置き場所を変えただけで持ち直した鉢もある
もう一つの原因は日照と風だった。冷房の風が直接当たる出窓に置いていたエバーフレッシュは、葉がどんどん落ちて丸坊主寸前になったことがある。エアコンの風は植物にとって乾燥した強風でしかなく、置き場所を1mずらすだけで新芽が出てきた。逆に、日照不足で徒長(間延びしてひょろひょろになる)した株は、レースカーテン越しの窓際に動かしてから茎がしっかりしてきた。
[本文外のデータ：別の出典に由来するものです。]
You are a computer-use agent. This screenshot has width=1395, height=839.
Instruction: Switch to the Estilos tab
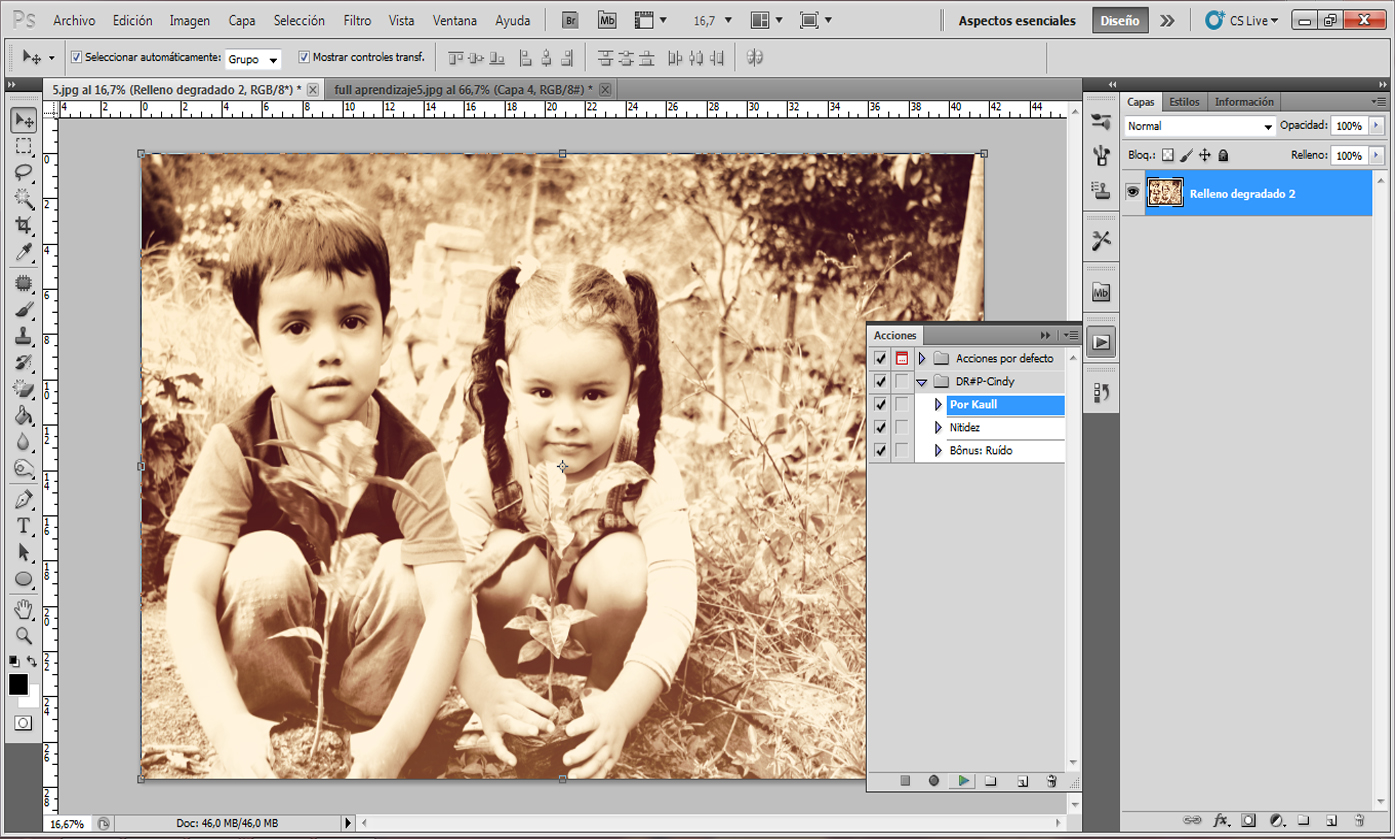[1184, 102]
部屋のどこに何を置くかで植物の調子は大きく変わる。家具の配置と合わせてグリーンの位置も考えたい人は、部屋の家具配置シミュレーション、無料でできる方法|アプリ・Web・AIツールを比較で紹介しているツールを使うと、日当たりを意識したレイアウトを試しやすい。
枯れかけの株を復活させられた基準
全部が全部、復活したわけではない。うちの経験では、幹や茎の根元を軽く押して弾力が残っている場合は復活の見込みがあり、そこがぶよぶよ・スカスカになっていたらほぼ手遅れだった。復活を試みるときは、水やりを一旦止めて土を乾かし、傷んだ葉と根を取り除いてから、一回り小さい鉢に植え替えると成功率が上がった。
結局、うちに合っていたのは「ほったらかし前提」の選び方だった
何鉢か枯らして学んだのは、几帳面に世話をするタイプじゃないなら、最初から水やり頻度が低い品種を選んだほうがいいということだ。うちで生き残っているのはサンスベリアとエケベリアで、共働きで家を空けがちな生活サイクルにちょうど合っている。多肉植物を使った部屋の飾り方は殺風景だった部屋が、多肉植物ひとつで「暮らしてる感」出た話でも書いたので、あわせて読んでみてほしい。
植物を枯らすことに罪悪感を持ちすぎなくていいと思う。原因のほとんどは水と置き場所という、あとから直せる話だからだ。